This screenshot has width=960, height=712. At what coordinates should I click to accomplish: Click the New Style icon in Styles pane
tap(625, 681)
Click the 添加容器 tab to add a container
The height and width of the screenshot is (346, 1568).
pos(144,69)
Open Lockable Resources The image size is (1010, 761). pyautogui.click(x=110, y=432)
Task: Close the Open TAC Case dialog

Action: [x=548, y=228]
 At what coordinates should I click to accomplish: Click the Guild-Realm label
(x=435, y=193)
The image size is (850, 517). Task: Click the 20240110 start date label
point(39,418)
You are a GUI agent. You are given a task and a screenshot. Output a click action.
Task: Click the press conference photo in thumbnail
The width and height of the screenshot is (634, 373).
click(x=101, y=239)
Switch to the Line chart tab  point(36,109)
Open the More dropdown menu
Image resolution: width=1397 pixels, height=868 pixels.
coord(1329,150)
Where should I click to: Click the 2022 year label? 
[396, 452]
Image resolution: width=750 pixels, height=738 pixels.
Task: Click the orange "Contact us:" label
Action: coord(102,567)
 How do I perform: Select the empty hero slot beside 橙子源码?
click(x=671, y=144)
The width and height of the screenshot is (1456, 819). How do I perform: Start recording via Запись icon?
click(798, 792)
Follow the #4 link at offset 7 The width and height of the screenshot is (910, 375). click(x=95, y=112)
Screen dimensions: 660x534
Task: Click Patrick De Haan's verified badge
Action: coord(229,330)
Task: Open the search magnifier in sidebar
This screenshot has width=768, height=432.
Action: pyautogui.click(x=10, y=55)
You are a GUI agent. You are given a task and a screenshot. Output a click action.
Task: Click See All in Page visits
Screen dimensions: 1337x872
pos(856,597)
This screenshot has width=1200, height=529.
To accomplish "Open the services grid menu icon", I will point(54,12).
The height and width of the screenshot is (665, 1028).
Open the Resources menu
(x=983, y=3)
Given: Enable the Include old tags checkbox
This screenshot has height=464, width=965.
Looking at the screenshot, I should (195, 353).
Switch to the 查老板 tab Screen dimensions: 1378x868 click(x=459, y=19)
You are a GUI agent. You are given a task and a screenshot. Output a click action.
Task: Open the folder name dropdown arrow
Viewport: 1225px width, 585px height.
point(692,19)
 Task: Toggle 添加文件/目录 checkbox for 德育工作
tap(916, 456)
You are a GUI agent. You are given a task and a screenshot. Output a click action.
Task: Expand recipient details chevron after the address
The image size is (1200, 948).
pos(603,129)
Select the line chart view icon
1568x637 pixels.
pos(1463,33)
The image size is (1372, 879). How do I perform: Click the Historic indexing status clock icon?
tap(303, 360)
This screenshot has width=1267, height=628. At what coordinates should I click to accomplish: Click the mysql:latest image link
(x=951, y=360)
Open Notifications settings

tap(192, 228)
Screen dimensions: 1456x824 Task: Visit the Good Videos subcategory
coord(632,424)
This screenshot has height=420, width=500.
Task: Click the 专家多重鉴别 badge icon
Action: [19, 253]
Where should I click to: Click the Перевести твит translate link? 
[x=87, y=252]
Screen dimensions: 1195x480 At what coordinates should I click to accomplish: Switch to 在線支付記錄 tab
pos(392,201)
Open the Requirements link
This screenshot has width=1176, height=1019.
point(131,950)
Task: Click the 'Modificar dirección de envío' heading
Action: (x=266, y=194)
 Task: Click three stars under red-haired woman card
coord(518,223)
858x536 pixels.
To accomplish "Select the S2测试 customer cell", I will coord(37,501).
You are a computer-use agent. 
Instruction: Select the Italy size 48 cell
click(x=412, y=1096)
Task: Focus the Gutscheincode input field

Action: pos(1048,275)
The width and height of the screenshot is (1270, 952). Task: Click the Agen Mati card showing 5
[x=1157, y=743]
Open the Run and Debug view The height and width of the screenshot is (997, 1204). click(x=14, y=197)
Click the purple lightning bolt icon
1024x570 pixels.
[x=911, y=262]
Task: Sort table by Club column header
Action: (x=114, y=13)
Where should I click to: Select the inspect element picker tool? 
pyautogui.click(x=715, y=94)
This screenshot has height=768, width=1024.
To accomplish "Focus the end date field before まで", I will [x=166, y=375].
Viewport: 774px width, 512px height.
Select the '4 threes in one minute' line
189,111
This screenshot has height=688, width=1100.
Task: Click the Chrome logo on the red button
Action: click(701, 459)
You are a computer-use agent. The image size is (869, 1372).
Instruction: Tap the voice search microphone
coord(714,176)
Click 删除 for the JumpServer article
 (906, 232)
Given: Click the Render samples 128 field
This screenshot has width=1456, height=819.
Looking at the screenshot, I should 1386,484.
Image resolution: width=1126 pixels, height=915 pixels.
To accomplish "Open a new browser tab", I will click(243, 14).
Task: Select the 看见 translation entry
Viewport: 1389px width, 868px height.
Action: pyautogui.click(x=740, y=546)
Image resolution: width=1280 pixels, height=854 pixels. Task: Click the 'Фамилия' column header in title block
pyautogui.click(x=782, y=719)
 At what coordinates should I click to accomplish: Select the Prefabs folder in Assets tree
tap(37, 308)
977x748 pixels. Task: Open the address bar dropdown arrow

══════

▸ **BRIEF**: Copy all of the entries above word for word, keeping every line in its original order.

▸ **ANSWER TO THIS EXERCISE**:
This screenshot has width=960, height=712. At what coordinates should I click to accomplish: Click the New Style icon in Styles pane
tap(625, 681)
Click the 添加容器 tab to add a container
The height and width of the screenshot is (346, 1568).
pos(144,69)
Open Lockable Resources The image size is (1010, 761). pyautogui.click(x=110, y=432)
Task: Close the Open TAC Case dialog

Action: [x=548, y=228]
 At what coordinates should I click to accomplish: Click the Guild-Realm label
(x=435, y=193)
The image size is (850, 517). Task: Click the 20240110 start date label
point(39,418)
You are a GUI agent. You are given a task and a screenshot. Output a click action.
Task: Click the press conference photo in thumbnail
The width and height of the screenshot is (634, 373).
click(x=101, y=239)
Switch to the Line chart tab  point(36,109)
Open the More dropdown menu
Image resolution: width=1397 pixels, height=868 pixels.
coord(1329,150)
Where should I click to: Click the 2022 year label? 
[396, 452]
Image resolution: width=750 pixels, height=738 pixels.
Task: Click the orange "Contact us:" label
Action: coord(102,567)
 How do I perform: Select the empty hero slot beside 橙子源码?
click(x=671, y=144)
The width and height of the screenshot is (1456, 819). How do I perform: Start recording via Запись icon?
click(798, 792)
Follow the #4 link at offset 7 The width and height of the screenshot is (910, 375). click(x=95, y=112)
Screen dimensions: 660x534
Task: Click Patrick De Haan's verified badge
Action: coord(229,330)
Task: Open the search magnifier in sidebar
This screenshot has width=768, height=432.
Action: pyautogui.click(x=10, y=55)
You are a GUI agent. You are given a task and a screenshot. Output a click action.
Task: Click See All in Page visits
Screen dimensions: 1337x872
pos(856,597)
This screenshot has width=1200, height=529.
To accomplish "Open the services grid menu icon", I will point(54,12).
The height and width of the screenshot is (665, 1028).
Open the Resources menu
(x=983, y=3)
Given: Enable the Include old tags checkbox
This screenshot has height=464, width=965.
Looking at the screenshot, I should (195, 353).
Switch to the 查老板 tab Screen dimensions: 1378x868 click(x=459, y=19)
You are a GUI agent. You are given a task and a screenshot. Output a click action.
Task: Open the folder name dropdown arrow
Viewport: 1225px width, 585px height.
point(692,19)
 Task: Toggle 添加文件/目录 checkbox for 德育工作
tap(916, 456)
You are a GUI agent. You are given a task and a screenshot. Output a click action.
Task: Expand recipient details chevron after the address
The image size is (1200, 948).
pos(603,129)
Select the line chart view icon
1568x637 pixels.
pos(1463,33)
The image size is (1372, 879). How do I perform: Click the Historic indexing status clock icon?
tap(303, 360)
This screenshot has width=1267, height=628. At what coordinates should I click to accomplish: Click the mysql:latest image link
(x=951, y=360)
Open Notifications settings

tap(192, 228)
Screen dimensions: 1456x824 Task: Visit the Good Videos subcategory
coord(632,424)
This screenshot has height=420, width=500.
Task: Click the 专家多重鉴别 badge icon
Action: [19, 253]
Where should I click to: Click the Перевести твит translate link? 
[x=87, y=252]
Screen dimensions: 1195x480 At what coordinates should I click to accomplish: Switch to 在線支付記錄 tab
pos(392,201)
Open the Requirements link
This screenshot has width=1176, height=1019.
point(131,950)
Task: Click the 'Modificar dirección de envío' heading
Action: (x=266, y=194)
 Task: Click three stars under red-haired woman card
coord(518,223)
858x536 pixels.
To accomplish "Select the S2测试 customer cell", I will coord(37,501).
You are a computer-use agent. 
Instruction: Select the Italy size 48 cell
click(x=412, y=1096)
Task: Focus the Gutscheincode input field

Action: pos(1048,275)
The width and height of the screenshot is (1270, 952). Task: Click the Agen Mati card showing 5
[x=1157, y=743]
Open the Run and Debug view The height and width of the screenshot is (997, 1204). click(x=14, y=197)
Click the purple lightning bolt icon
1024x570 pixels.
[x=911, y=262]
Task: Sort table by Club column header
Action: (x=114, y=13)
Where should I click to: Select the inspect element picker tool? 
pyautogui.click(x=715, y=94)
This screenshot has height=768, width=1024.
To accomplish "Focus the end date field before まで", I will [x=166, y=375].
Viewport: 774px width, 512px height.
Select the '4 threes in one minute' line
189,111
This screenshot has height=688, width=1100.
Task: Click the Chrome logo on the red button
Action: click(701, 459)
You are a computer-use agent. The image size is (869, 1372).
Instruction: Tap the voice search microphone
coord(714,176)
Click 删除 for the JumpServer article
 (906, 232)
Given: Click the Render samples 128 field
This screenshot has width=1456, height=819.
Looking at the screenshot, I should 1386,484.
Image resolution: width=1126 pixels, height=915 pixels.
To accomplish "Open a new browser tab", I will click(243, 14).
Task: Select the 看见 translation entry
Viewport: 1389px width, 868px height.
Action: pyautogui.click(x=740, y=546)
Image resolution: width=1280 pixels, height=854 pixels. Task: Click the 'Фамилия' column header in title block
pyautogui.click(x=782, y=719)
 At what coordinates should I click to accomplish: Select the Prefabs folder in Assets tree
tap(37, 308)
977x748 pixels. Task: Open the address bar dropdown arrow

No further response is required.